Entre las probables políticas que tomará el nuevo presidente se encuentran retirar a Brasil de organismos multilaterales como la Unesco o el acuerdo de París, dar por tierra con el Brics (conglomerado de Brasil, Rusia, India, China y Sudáfrica) y suspender hasta nuevo aviso el Mercosur, desarrollando una política cerrada tanto en lo comercial como en defensa, que sin ninguna duda tendrá consecuencias importantes para América Latina y, en especial, para Argentina, que tiene al gigante sudamericano como su primer socio comercial.
Si bien Bolsonaro se enorgullece de "no saber nada de economía", su ministro será Paulo Guedes, un "Chicago boy" que fusionará las áreas de Hacienda, Planificación, Industria y Secretaría General, lo que lo convertiría en el ministro de economía más poderoso de la historia reciente brasileña.
Su plan es un programa neoliberal ortodoxo que propone privatizar empresas, recortar programas sociales –aunque en campaña prometió no eliminar el Bolsa Familia– y realizar una gran reforma tributaria que significará una transferencia de recursos de abajo hacia arriba, algo catastrófico para un país con una desigualdad tan grande. Por ejemplo: en San Pablo, una ciudad con 12 millones de habitantes, un cuarto de los inmuebles registrados están en manos del 1% de la población.
Sin embargo, es un error asimilar al nuevo presidente a la tradición neoliberal clásica latinoamericana.
Tanto su pasado militar como su amplia inserción en las bases evangélicas lo convierten en una rara avis, mucho más parecido a liderazgos como los de Matteo Salvini en Italia y Marine Le Pen en Francia –con quienes lo comparan algunos medios europeos– o Donald Trump en Estados Unidos, dirigentes que se muestran antipolíticos mientras transfieren las culpas de todos los males tanto a las elites como a los chivos expiatorios de cada contexto –los inmigrantes, los afrodescendientes, los homosexuales, el feminismo.
Bolsonaro también propone dejar de lado el Mercosur y privilegiar las negociaciones bilaterales, otro signo de la crisis mundial de la política de bloques.
Uno de los paralelismos posibles es con el presidente de Filipinas, Rodrigo Duterte, quien llegó al poder en 2016 con la promesa de acabar con la corrupción y el narcotráfico, a partir de una retórica que desprecia la política tradicional, repitiendo en numerosas oportunidades "que se jodan los derechos humanos" y admitiendo sin problemas ejecuciones extrajudiciales. Impulsó una "guerra contra las drogas" que bajó la inseguridad en un 49%, lo que según algunas organizaciones conlleva el costo de unos 15 mil muertos. Todo lo cual no ha mermado su popularidad, que se mantiene en un 70%, a pesar de representar la negación misma de la democracia y el respeto a los derechos humanos más básicos.

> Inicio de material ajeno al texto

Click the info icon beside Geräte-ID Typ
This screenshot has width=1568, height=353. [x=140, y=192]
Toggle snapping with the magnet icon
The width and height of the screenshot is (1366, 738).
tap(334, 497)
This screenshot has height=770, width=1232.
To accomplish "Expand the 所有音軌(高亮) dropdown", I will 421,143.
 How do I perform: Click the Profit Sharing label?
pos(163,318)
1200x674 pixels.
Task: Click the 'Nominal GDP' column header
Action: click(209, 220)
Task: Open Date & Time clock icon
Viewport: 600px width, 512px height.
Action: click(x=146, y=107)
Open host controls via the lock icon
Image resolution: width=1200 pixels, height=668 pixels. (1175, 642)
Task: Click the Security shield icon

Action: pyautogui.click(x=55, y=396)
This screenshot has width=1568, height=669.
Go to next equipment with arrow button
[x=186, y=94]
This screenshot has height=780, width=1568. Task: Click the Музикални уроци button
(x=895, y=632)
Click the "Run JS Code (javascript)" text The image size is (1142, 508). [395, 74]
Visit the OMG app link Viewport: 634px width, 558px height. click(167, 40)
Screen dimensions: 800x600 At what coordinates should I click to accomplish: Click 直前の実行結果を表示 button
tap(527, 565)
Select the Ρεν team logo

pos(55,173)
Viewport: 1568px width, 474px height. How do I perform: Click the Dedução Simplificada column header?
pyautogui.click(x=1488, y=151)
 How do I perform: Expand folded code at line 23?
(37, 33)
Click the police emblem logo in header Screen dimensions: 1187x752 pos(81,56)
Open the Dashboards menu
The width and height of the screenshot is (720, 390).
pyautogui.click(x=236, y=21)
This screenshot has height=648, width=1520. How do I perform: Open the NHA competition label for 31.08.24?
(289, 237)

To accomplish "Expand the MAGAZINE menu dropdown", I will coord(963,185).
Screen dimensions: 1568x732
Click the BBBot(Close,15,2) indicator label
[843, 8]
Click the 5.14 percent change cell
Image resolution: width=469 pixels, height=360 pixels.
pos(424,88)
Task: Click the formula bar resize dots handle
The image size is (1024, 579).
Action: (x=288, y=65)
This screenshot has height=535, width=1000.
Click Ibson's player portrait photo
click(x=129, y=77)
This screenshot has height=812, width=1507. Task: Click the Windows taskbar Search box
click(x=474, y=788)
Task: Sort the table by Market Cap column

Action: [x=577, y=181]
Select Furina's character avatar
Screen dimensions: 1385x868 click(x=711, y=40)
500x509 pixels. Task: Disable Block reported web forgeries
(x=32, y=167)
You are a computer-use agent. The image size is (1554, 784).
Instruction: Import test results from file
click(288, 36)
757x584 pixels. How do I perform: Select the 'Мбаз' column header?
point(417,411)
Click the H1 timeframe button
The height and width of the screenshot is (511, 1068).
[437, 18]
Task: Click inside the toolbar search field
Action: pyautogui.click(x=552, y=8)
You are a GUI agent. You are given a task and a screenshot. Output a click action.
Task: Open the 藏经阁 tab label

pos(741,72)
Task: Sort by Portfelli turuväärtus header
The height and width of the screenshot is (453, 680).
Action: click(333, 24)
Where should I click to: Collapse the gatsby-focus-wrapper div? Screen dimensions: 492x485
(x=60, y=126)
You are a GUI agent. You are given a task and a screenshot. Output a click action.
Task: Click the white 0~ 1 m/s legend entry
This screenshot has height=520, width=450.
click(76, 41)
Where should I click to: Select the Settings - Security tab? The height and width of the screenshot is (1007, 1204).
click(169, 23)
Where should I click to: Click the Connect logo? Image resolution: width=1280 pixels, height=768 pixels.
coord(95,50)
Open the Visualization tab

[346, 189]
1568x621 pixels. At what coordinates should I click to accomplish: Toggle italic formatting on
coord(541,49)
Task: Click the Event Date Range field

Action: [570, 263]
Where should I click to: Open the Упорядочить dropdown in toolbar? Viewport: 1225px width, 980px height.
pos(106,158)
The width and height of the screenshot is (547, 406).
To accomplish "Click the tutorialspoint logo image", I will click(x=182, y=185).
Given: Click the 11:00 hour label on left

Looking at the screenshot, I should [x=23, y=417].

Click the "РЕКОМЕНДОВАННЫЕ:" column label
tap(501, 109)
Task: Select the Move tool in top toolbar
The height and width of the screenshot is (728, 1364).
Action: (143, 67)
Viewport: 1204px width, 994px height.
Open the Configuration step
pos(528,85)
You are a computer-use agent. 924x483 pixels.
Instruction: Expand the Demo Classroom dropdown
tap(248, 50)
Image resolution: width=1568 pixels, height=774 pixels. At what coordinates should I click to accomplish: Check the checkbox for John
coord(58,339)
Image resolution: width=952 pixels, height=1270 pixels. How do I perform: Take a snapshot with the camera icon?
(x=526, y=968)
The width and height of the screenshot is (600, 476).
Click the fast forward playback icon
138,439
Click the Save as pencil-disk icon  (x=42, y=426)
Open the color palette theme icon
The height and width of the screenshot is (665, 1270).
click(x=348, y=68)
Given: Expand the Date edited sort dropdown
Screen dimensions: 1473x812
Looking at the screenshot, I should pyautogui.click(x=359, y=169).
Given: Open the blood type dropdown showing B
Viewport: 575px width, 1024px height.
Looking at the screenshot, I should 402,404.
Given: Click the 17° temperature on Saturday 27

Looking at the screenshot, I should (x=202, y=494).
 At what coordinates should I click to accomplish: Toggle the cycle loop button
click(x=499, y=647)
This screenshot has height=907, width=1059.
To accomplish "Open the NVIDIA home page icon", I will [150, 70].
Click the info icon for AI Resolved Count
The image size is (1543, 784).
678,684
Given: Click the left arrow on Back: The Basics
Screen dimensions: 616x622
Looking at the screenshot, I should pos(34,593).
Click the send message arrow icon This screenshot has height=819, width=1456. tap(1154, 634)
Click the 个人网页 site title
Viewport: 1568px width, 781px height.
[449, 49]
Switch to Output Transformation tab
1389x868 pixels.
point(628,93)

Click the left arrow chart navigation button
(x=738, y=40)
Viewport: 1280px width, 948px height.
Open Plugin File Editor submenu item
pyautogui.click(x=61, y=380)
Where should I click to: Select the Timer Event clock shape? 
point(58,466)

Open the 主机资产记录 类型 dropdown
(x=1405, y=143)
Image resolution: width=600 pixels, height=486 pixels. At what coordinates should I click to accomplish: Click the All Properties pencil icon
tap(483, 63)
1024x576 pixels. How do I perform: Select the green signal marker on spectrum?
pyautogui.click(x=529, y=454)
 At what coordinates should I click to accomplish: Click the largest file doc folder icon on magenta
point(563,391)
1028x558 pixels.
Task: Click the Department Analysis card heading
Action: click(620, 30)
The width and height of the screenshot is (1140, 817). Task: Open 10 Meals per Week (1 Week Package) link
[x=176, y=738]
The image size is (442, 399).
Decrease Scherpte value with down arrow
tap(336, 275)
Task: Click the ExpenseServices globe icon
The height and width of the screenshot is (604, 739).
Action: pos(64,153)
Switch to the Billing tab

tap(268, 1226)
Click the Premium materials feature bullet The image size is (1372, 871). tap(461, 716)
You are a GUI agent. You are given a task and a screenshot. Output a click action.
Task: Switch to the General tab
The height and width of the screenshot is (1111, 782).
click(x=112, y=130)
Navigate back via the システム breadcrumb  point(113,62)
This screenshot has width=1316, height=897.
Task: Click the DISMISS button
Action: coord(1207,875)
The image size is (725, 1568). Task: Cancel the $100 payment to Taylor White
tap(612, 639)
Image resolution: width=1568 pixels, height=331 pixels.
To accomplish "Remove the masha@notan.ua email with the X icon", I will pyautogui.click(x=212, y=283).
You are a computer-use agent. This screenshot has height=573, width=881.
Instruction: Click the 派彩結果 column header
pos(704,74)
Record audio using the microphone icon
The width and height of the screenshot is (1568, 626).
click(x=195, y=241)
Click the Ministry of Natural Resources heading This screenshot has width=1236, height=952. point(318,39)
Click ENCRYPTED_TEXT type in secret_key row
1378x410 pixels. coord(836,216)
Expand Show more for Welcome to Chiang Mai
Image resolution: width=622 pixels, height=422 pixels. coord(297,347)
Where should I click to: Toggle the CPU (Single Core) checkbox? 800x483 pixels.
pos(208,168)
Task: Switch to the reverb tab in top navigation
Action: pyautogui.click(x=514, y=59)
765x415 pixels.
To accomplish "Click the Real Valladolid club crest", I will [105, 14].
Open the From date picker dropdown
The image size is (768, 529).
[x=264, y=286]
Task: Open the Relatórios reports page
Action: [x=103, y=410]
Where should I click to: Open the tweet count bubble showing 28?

Inmerso en la crisis de legitimidad más grande de su historia reciente, y con el dirigente con mayor apoyo popular imposibilitado de presentarse, no es de extrañar que mostrándose ajeno a la política tradicional, Bolsonaro haya logrado ser presidente de una democracia con 147 millones de votantes.
Estos sucesos deben servir para reflexionar que mientras las elites se mantengan alejadas de sus pueblos, estos buscarán una salida en alternativas antisistema, que en los últimos años vienen siendo canalizadas por movimientos situados en la extrema derecha.
En tanto, el sector del país que no votó al nuevo presidente estará haciendo suyas las palabras que pronunció hace décadas la leyenda del rock carioca Renato Russo: "Qué país é ese?" (¿qué país es este?).